==== ARTICLE ====

Andraž Krapež

Personal information
- Born: 12 January 1997 (age 29)
- Height: 1.77 m (5 ft 10 in)
- Weight: 75 kg (165 lb)

Sport
- Country: Slovenia
- Sport: Badminton
- Coached by: Mišo Mattias

Men's singles & doubles
- Highest ranking: 223 (MS 13 August 2019) 113 (MD 21 December 2017)
- BWF profile

Medal record
Men's badminton
Representing Slovenia
Mediterranean Games
| Bronze medal – third place | 2022 Oran | Men's singles |

= Andraž Krapež =

Slovenian badminton player (born 1997)

Andraž Krapež (born 12 January 1997) is a Slovenian badminton player.
He trained at the BIT badminton club, and in 2014 he competed at the Summer Youth Olympics in Nanjing, China. In 2017, he won his first international title at the Romanian International tournament in the men's doubles event partnered with Samatcha Tovannakasem of Thailand. Krapež was a bronze medalists at the 2022 Mediterranean Games.

==== STORED DATA ====

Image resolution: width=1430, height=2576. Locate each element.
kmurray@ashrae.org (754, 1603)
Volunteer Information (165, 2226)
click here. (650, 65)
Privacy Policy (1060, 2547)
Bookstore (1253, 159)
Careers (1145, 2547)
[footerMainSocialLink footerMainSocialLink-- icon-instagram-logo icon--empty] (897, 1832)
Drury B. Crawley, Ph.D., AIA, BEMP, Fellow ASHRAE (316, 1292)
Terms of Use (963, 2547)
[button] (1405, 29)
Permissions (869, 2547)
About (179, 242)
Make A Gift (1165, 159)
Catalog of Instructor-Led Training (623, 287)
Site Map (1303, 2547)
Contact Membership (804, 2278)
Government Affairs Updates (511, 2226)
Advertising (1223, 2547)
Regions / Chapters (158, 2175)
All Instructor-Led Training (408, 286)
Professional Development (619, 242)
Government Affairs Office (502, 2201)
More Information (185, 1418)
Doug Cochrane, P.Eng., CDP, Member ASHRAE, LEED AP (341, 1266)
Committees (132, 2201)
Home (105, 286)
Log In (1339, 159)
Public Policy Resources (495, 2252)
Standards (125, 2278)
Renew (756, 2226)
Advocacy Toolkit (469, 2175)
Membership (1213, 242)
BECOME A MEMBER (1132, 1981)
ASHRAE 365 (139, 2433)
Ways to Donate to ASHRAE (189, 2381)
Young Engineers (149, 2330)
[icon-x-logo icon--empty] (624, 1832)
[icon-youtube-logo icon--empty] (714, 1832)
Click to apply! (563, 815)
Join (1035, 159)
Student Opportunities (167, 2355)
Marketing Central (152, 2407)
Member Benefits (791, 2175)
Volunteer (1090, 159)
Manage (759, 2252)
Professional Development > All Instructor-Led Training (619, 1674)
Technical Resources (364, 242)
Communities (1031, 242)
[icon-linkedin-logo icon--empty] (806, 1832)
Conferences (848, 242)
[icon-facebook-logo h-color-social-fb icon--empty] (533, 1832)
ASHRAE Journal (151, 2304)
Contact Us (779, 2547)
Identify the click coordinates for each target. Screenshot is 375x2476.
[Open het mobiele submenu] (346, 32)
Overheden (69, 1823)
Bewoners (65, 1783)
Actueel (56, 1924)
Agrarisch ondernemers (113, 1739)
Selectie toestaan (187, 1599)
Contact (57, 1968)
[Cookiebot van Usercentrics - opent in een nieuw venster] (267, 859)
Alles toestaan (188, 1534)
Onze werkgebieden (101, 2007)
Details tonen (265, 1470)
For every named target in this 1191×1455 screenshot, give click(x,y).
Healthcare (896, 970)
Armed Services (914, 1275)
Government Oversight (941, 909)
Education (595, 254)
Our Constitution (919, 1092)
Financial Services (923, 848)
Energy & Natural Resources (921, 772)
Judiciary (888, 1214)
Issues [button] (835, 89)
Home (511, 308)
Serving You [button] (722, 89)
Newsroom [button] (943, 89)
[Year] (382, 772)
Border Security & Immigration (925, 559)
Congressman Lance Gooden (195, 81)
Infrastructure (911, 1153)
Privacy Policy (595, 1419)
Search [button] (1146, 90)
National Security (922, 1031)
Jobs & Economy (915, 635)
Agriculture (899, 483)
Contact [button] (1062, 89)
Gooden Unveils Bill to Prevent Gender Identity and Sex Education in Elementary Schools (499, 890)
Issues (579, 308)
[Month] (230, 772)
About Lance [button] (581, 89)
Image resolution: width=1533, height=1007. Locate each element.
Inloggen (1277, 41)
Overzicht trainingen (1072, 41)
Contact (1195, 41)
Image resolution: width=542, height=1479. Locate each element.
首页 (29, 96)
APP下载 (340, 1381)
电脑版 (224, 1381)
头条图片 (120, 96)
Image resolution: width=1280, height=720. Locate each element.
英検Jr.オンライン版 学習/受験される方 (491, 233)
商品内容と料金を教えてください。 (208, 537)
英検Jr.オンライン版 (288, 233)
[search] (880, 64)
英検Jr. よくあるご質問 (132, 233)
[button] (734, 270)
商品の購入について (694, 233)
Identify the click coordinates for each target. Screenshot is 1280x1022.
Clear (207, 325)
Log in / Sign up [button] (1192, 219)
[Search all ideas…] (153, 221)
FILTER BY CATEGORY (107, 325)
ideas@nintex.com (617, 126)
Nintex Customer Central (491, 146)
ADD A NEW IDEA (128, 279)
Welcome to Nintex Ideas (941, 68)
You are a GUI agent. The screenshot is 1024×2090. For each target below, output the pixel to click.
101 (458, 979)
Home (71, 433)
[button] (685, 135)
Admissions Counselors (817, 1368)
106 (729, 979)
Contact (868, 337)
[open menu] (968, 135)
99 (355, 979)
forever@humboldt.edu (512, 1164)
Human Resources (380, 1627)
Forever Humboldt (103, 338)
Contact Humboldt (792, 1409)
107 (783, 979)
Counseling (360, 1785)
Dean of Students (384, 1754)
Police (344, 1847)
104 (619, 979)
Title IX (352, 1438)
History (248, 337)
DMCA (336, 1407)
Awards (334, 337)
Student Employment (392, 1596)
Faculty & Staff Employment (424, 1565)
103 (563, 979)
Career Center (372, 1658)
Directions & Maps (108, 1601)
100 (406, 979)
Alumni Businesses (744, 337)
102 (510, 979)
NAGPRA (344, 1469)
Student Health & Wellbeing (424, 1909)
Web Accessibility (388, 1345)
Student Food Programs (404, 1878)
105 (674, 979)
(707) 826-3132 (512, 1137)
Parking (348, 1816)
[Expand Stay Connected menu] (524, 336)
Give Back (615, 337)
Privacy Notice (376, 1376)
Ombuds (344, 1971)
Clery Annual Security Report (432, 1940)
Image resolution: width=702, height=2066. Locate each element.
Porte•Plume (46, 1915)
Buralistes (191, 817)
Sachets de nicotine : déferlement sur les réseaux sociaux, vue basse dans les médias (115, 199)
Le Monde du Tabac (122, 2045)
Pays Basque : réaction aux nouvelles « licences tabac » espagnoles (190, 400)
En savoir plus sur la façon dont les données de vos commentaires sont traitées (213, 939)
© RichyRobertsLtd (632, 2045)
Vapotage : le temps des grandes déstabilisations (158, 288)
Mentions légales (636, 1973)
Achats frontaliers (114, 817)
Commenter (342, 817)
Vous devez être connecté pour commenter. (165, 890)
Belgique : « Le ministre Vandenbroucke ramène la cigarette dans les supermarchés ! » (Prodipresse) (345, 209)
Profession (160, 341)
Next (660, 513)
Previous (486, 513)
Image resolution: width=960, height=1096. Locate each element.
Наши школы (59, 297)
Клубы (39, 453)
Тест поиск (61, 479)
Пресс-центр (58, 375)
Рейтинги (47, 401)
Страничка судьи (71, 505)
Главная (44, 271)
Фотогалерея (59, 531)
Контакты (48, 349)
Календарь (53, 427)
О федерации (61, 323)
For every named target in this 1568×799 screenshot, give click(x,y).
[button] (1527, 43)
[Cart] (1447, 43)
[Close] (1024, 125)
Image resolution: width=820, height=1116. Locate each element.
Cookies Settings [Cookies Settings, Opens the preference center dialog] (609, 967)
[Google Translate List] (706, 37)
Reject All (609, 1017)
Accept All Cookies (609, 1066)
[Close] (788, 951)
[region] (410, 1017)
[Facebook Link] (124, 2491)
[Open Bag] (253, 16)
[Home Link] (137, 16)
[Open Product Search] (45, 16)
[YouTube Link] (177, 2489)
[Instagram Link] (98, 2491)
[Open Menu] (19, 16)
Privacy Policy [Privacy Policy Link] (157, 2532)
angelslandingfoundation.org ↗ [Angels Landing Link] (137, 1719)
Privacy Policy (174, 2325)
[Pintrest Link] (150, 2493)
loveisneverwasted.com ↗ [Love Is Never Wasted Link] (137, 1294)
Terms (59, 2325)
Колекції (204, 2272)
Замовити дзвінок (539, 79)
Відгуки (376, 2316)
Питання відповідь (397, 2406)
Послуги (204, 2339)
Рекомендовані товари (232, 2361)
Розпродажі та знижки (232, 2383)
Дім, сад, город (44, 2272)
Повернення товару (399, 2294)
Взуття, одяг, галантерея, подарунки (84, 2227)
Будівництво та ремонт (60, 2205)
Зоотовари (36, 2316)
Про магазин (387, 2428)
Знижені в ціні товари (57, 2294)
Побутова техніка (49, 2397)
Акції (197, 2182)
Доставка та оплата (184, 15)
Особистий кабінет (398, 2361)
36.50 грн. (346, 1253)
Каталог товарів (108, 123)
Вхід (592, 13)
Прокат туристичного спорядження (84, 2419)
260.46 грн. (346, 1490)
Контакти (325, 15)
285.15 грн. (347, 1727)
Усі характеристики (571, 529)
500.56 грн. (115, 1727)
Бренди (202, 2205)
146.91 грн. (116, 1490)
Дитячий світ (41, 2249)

====

TASK LIST =
a. Retype the passage of the article on Andraž Krapež between "He trained at" and "2022 Mediterranean Games.", inclusive.
b. According to the article on Andraž Krapež, at which tournament did he win his first international title?
The listing has no connection to the article on Andraž Krapež.

TASK ANSWERS =
a.
He trained at the BIT badminton club, and in 2014 he competed at the Summer Youth Olympics in Nanjing, China. In 2017, he won his first international title at the Romanian International tournament in the men's doubles event partnered with Samatcha Tovannakasem of Thailand. Krapež was a bronze medalists at the 2022 Mediterranean Games.

b. The Romanian International